Anche per questa ragione, sottolineano Saraceni e Scastiglia, "ci chiediamo come sia possibile annunciare che la prima convocazione del nuovo consiglio camerale avvenga prima della scadenza dell’attuale consiglio, a dicembre, solo perché arriverà Squinzi che, vale la pena ricordarlo, non è il presidente degli imprenditori, ma di una delle associazioni che li rappresentano. La Camera è la casa delle associazioni, non di una sola di esse. Di fronte a questi atti di arroganza che non trovano fondamento neppure nelle regole, siamo fortemente amareggiati, perché con trasparenza e spirito di lealtà abbiamo cercato di portare la voce delle imprese da noi rappresentate nella gestione e nelle scelte dell’Istituzione camerale, ma c’è qualcuno che continua a volere che nulla cambi per conservare gli attuali equilibri. Ecco perché non ci sentiamo sconfitti, ed anzi continueremo la battaglia perché la fusione sia votata dai nuovi organi".

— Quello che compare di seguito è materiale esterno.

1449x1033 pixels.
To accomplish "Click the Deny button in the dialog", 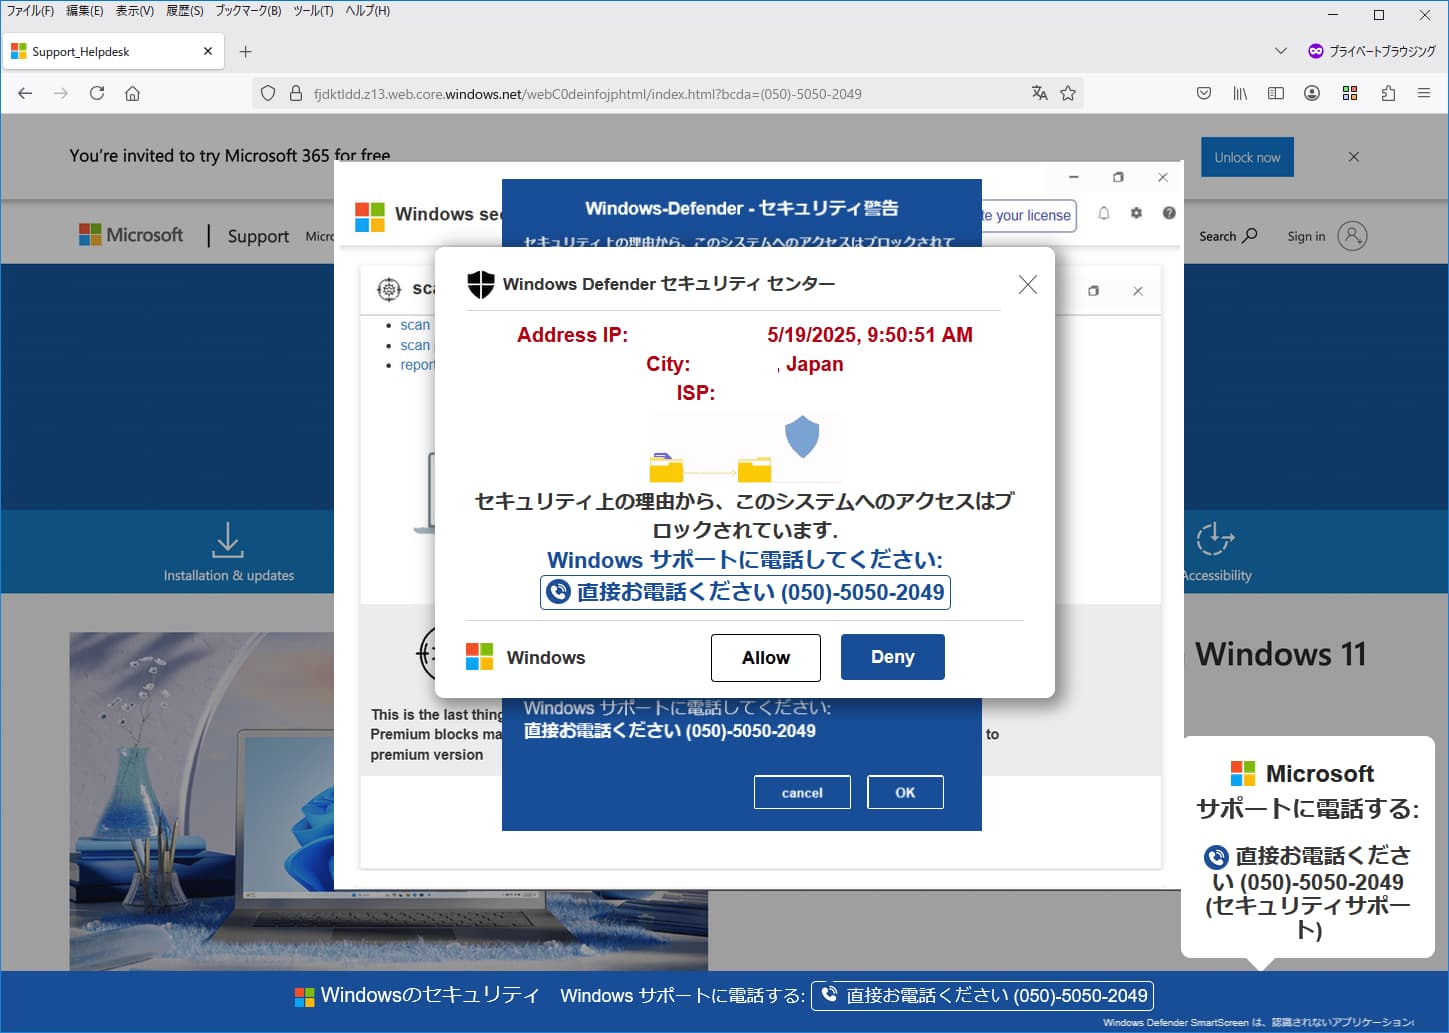I will pos(892,657).
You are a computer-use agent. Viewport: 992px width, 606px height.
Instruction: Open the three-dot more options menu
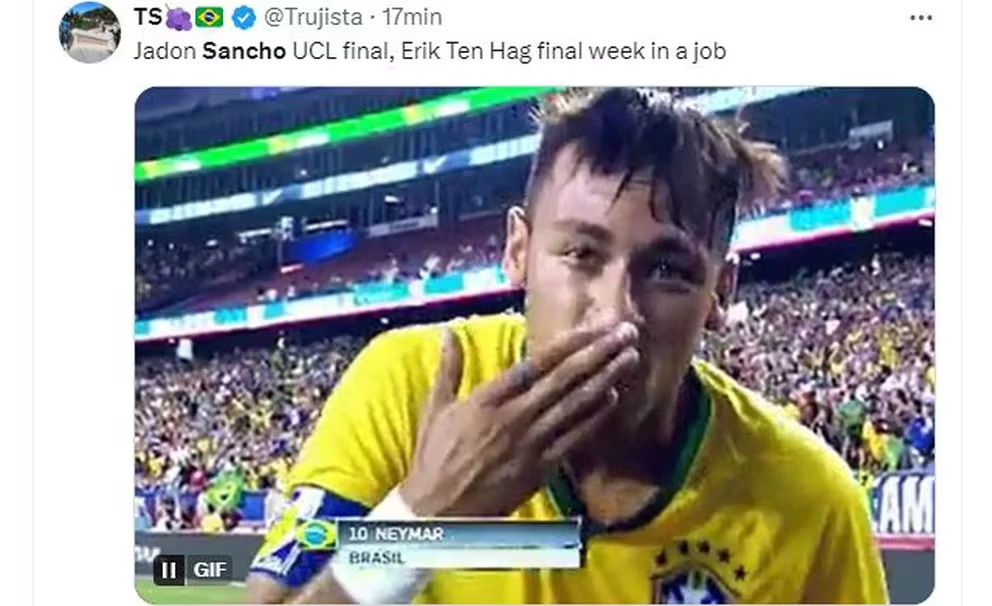click(x=921, y=18)
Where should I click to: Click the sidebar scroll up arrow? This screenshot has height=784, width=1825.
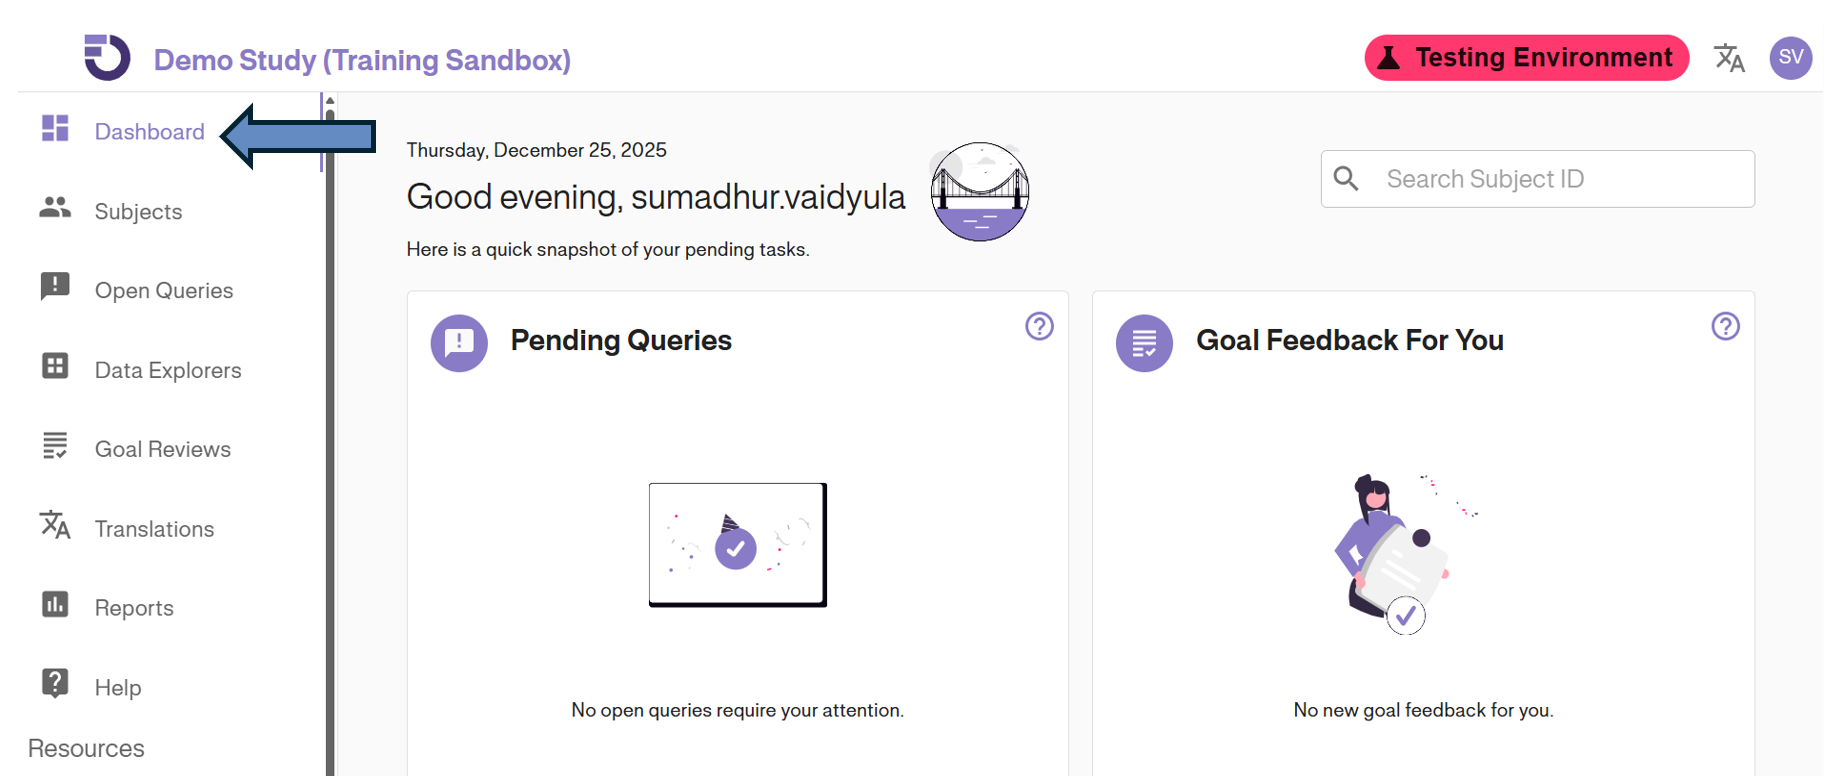coord(330,102)
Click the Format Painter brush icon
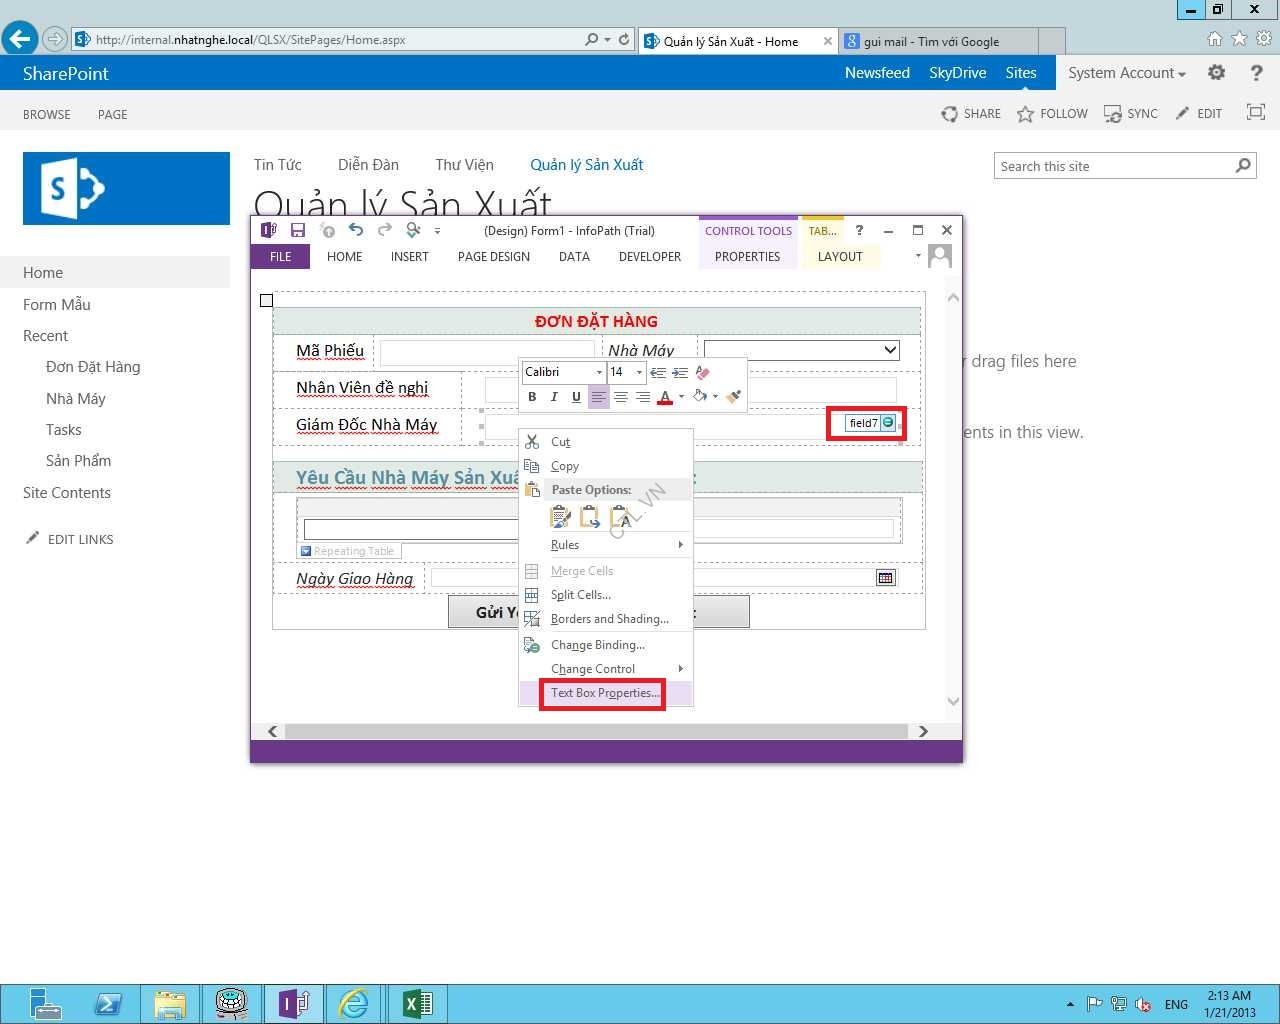Viewport: 1280px width, 1024px height. [x=734, y=397]
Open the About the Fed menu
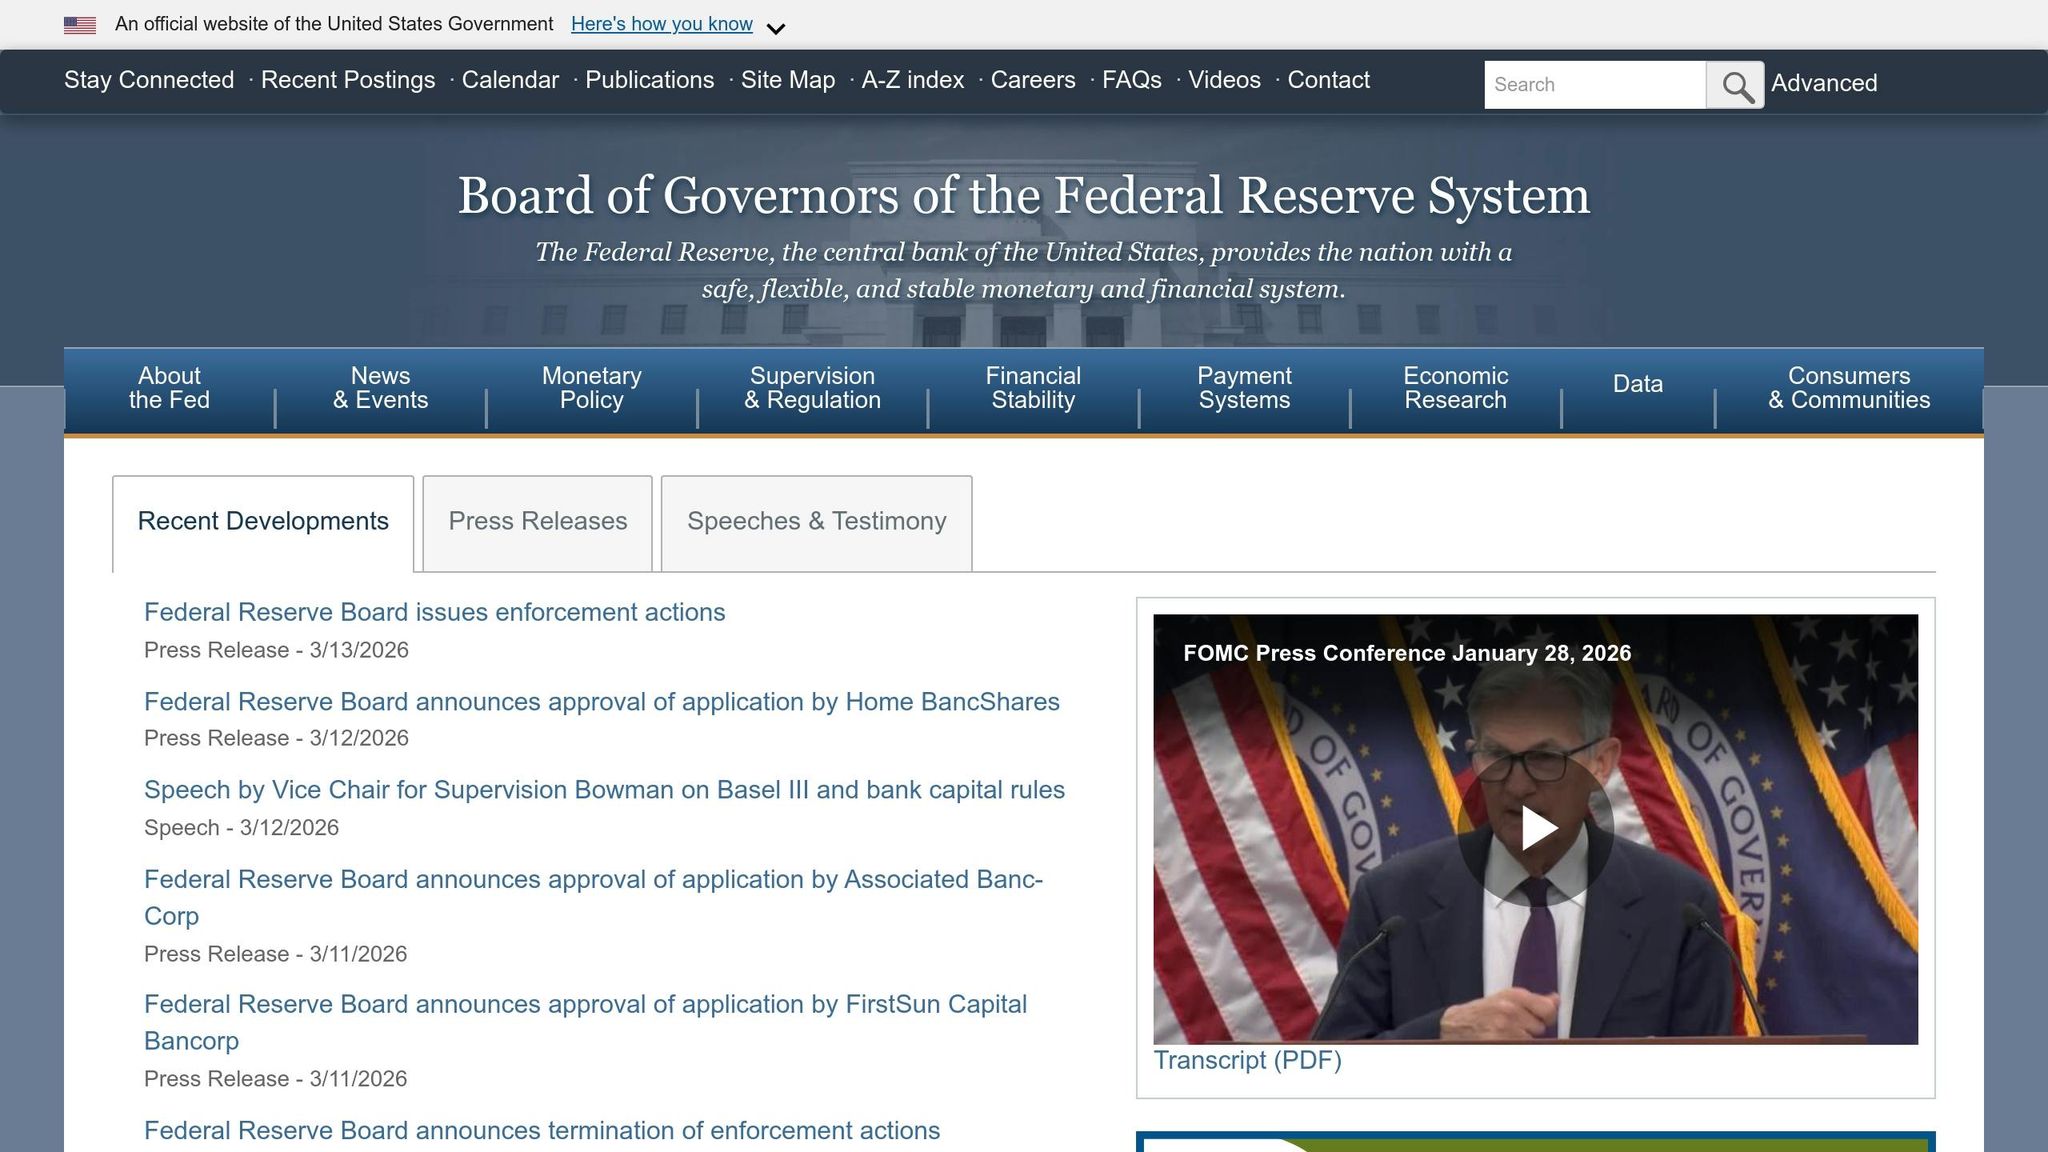Viewport: 2048px width, 1152px height. pos(168,388)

Hanno espresso voto contrario ieri la Cna e Confesercenti, mentre la Cia si è astenuta.

Giammarino e Legnini, rispettivamente direttore regionale e provinciale di Confesercenti, spiegano così le ragioni del no: “Siamo favorevoli da sempre alla fusione, ma le imprese hanno diritto ad una nuova governance della Camera.  La verità è che il voto di ieri è solo l’avvio della discussione, e avrà un solo effetto reale: la proroga degli attuali organi di governo della Camera, con in testa il presidente Silvio Di Lorenzo, che resterebbe al vertice dell’ente per altri 18 mesi. Abbiamo detto “no” ad un atto di forza e di autodifesa dell’attuale presidenza della Camera. Ribadiremo – annunciano – la nostra posizione anche nel Consiglio camerale che dovrà essere convocato a breve e che, siamo certi, respingerà il tentativo di autoconservazione dell’attuale governance. La fusione che vogliamo non può essere fatta contro interi settori economici, men che meno contro le piccole e medie imprese".